1. a three-dimensional semiconductor device manufacture method, including:

The mask layer forming alternately multiple first, second mask layer composition on substrate is stacking;

Etch mask layer stacking formation raceway groove hole, exposes substrate top, the first and second mask layer sidewalls;

Remove a part for the second mask layer to form depression;

Raceway groove hole and depression are conformally formed barrier layer;

Form accumulation layer over the barrier layer;

Selective etch removes a part for accumulation layer;

Raceway groove hole and depression are conformally formed tunnel layer.

2. three-dimensional semiconductor device manufacture method as claimed in claim 1, wherein, the first mask layer is insulant, and the second mask layer is semi-conducting material or insulant; Preferably, insulant is any one or its combination of silicon nitride, silicon oxide, silicon oxynitride, amorphous carbon, carbonitride of silicium, silicon oxide carbide, boron nitride, aluminium oxide; Preferably, semi-conducting material is silicon, germanium or its combination; Preferably, semi-conducting material is polycrystalline, amorphous, crystallite.

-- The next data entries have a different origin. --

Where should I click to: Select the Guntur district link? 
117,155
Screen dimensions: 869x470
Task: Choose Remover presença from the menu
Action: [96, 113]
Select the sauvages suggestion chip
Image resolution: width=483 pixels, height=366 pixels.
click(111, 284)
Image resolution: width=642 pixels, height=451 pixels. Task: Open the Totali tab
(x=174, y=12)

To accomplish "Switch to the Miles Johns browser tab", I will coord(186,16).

3. three-dimensional semiconductor device manufacture method as claimed in claim 1, wherein, the step forming barrier layer farther includes: be conformally formed adhesion layer in raceway groove hole and depression; Perform oxidation and/or nitriding process, adhesion layer is converted into barrier layer at least partially; Preferably, oxidation technology is ISSG, FRE--RTO, chemical oxidation; Preferably, adhesion layer material is same or like with the second mask layer material.

4. three-dimensional semiconductor device manufacture method as claimed in claim 1, wherein, the step of the part that selective etch removes accumulation layer farther includes: be conformally formed sacrifice bed course in raceway groove hole and depression; Perform oxidation and/or nitriding process, sacrifice backing layer portion is converted into sacrifice layer, accumulation layer in the valley leaves protective layer; Remove sacrifice layer; Selective etch removes a part for accumulation layer, retains the residue accumulation layer covered by protective layer.

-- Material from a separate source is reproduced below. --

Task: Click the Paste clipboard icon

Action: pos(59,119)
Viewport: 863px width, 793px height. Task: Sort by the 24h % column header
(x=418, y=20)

5. three-dimensional semiconductor device manufacture method as claimed in claim 1, wherein, before forming depression, form raceway groove hole after farther include: form epitaxial layer at raceway groove hole base substrate Epitaxial growth.

6. three-dimensional semiconductor device manufacture method as claimed in claim 1, wherein, the material of barrier layer and/or tunnel layer is silicon oxide or high-g value; Optionally, accumulation layer material is silicon nitride, hafnium oxide, zirconium oxide, yittrium oxide or its combination.

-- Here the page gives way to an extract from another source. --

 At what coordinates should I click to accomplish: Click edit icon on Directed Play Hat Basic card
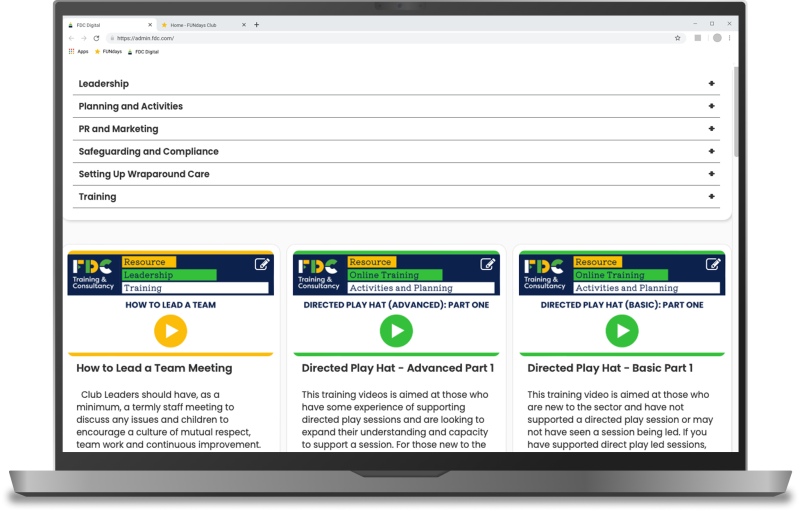click(x=713, y=264)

7. three-dimensional semiconductor device manufacture method as claimed in claim 1, wherein, farther includes step after forming tunnel layer: form channel layer in raceway groove hole and depression; Drain electrode is formed at channel layer top; The stacking formation vertical openings of etch mask layer, exposes remaining second mask layer sidewall and substrate top; Selective etch removes remaining second mask layer, leaves groove; Common source is formed bottom vertical openings; Form control gate in a groove; Form source and drain deriving structure.

8. a three-dimensional semiconductor device, including:

Channel layer, along the directional spreding being perpendicular to substrate surface;

Multiple insulating barriers, alternately laminated along the sidewall of channel layer;

Control gate, is folded between adjacent insulating barrier;

Gate insulator stack, is distributed between channel layer and control gate, including barrier layer, accumulation layer and tunnel layer, and wherein barrier layer and tunnel layer continuous distribution and accumulation layer Disjunct distribution.

9. three-dimensional semiconductor device as claimed in claim 8, wherein, also includes drain electrode, is positioned at the top of channel layer; And source electrode, in the substrate between adjacent two memory element of multiple memory element.

10. three-dimensional semiconductor device as claimed in claim 8, wherein, the material of barrier layer and/or tunnel layer is silicon oxide or high-g value; Optionally, accumulation layer material is silicon nitride, hafnium oxide, zirconium oxide, yittrium oxide or its combination.